Data. SMBs are expected to increase their spending on data security from USD3.2 billion in 2022 to USD4.3 billion in 2026, at a CAGR of 8.5%. SMBs will continue to invest in data security solutions to comply with regulations and safeguard their customers’ data and intellectual property.

SMBs in Asia–Pacific are expected to spend more on cyber security than SMBs in the Americas from 2023 onwards

As of 2023, SMBs in Asia–Pacific (APAC) account for 38% of the total SMB cyber-security spending. We expect SMBs in APAC to increase their share in the coming years. By 2026, it is projected that SMBs in the APAC region will invest USD45 billion in cyber security, reflecting a CAGR of 12.6%. 

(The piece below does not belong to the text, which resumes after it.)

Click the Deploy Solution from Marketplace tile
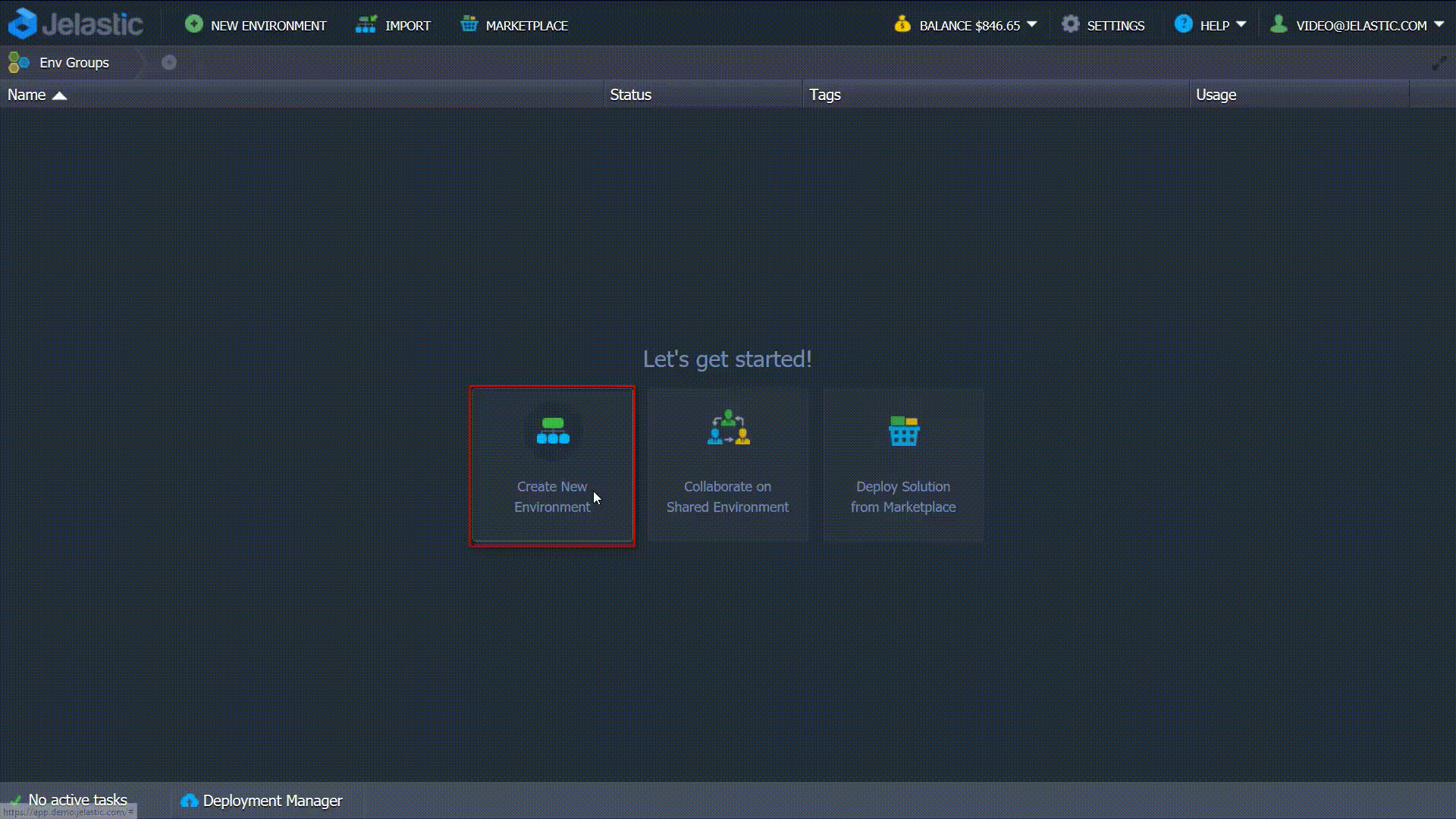The height and width of the screenshot is (819, 1456). coord(902,466)
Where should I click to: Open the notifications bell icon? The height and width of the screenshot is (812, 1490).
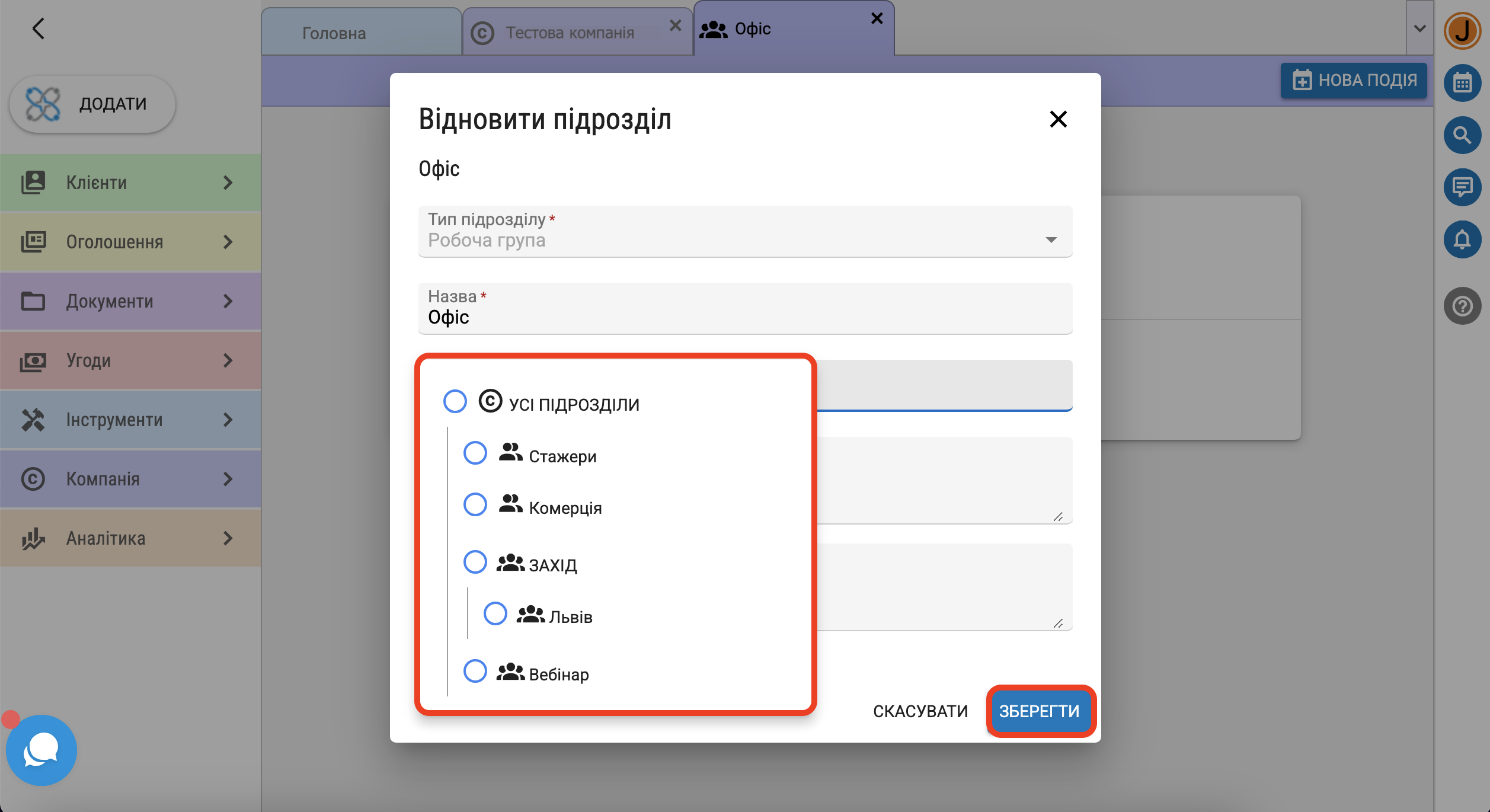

This surge in cyber-security spending reflects the growing recognition among SMBs in the APAC region of the need to protect their businesses against cyber threats. SMBs in APAC have increasingly embraced digital technologies to drive growth and innovation, which inevitably brings with it an increased risk of cyber threats. The strong growth in spending is also indicative of the rapidly growing number of businesses in the region.

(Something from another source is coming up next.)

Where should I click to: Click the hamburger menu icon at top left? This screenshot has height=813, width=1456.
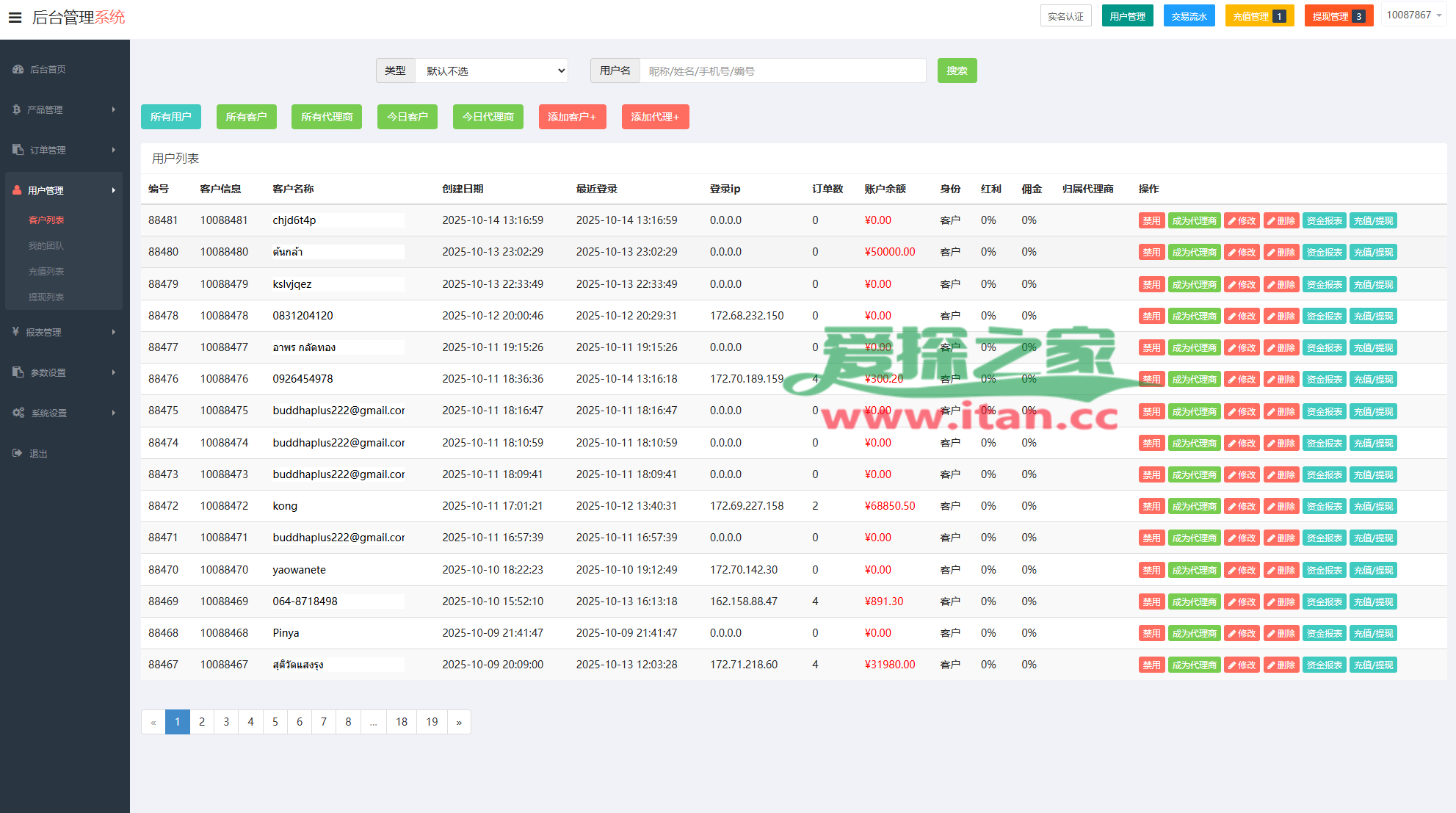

SMBs in the Americas are projected to spend USD 31 billion in 2023, accounting for 37% of the total SMB cyber-security spending. SMBs in the USA are increasingly focused on protecting themselves from cyber-security threats and are adopting more sophisticated solutions. 

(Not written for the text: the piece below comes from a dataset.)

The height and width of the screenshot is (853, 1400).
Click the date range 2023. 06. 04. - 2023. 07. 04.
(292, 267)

MSPs and SIs will become the dominant route to market for SMB cyber-security spending by 2025

In 2022, value-added resellers (VARs) accounted for 43% of SMBs’ spending on cyber security, while managed service providers (MSPs) and systems integrators (SIs) accounted for 36%. However, this distribution is expected to change in the coming years. MSPs and SIs will account for 40% of SMB cyber-security spending by 2025, while VARs will account for a declining share (39%).

SMBs are increasingly recognising the risks associated with cyber attacks, leading to increased budget allocation towards cyber-security solutions. However, SMBs are not likely to build in-house security teams. Instead, they are expected to seek the assistance of MSPs and MSSPs to help to manage their cyber-security solutions. Moreover, as SMBs’ needs evolve, many resellers and VARs are expected to transform into MSPs to cater to their clients’ ‘enterprise-lite’ demands.

We also expect SMBs to increase (at a CAGR of 17%) their spending on cyber-security solutions with telecoms operators during the forecast period. This surge can be attributed to the operators’ continued efforts to augment their cyber-security offerings and strengthen their association with the delivery of cyber-security solutions.

Key takeaways

In response to the increasing cyber threats, SMBs are investing in cyber security to protect their IT environments and data assets with spending expected to reach USD109 billion by 2026. The adoption of digital technologies, such as cloud-based solutions and mobile devices, has made SMBs particularly vulnerable to cyber attacks. SMBs have recognised the need to enhance their cyber-security posture to safeguard against potential data breaches and minimise business disruptions. SMBs are investing in a range of cyber-security solutions to mitigate these risks and protect their critical business assets.

APAC’s SMB cyber-security market has emerged as the largest in the world and is expected to maintain its growth trajectory. The proliferation of digital transformation initiatives across industries and the growing adoption of cloud-based solutions have significantly increased the cyber-security risks faced by SMBs in the region, driving the demand for robust cyber-security measures. As a result, we expect that SMB cyber-security market in APAC will continue to expand in the foreseeable future, presenting lucrative opportunities for players in this space.

MSPs and SIs are projected to become the dominant route to market for SMB cyber-security spending. In-house security teams are not a practical option for SMBs. As a result, more are turning to MSPs and SIs to manage their cyber-security requirements. Additionally, several resellers and VARs are predicted to transform into MSPs to meet the enterprise-lite demands.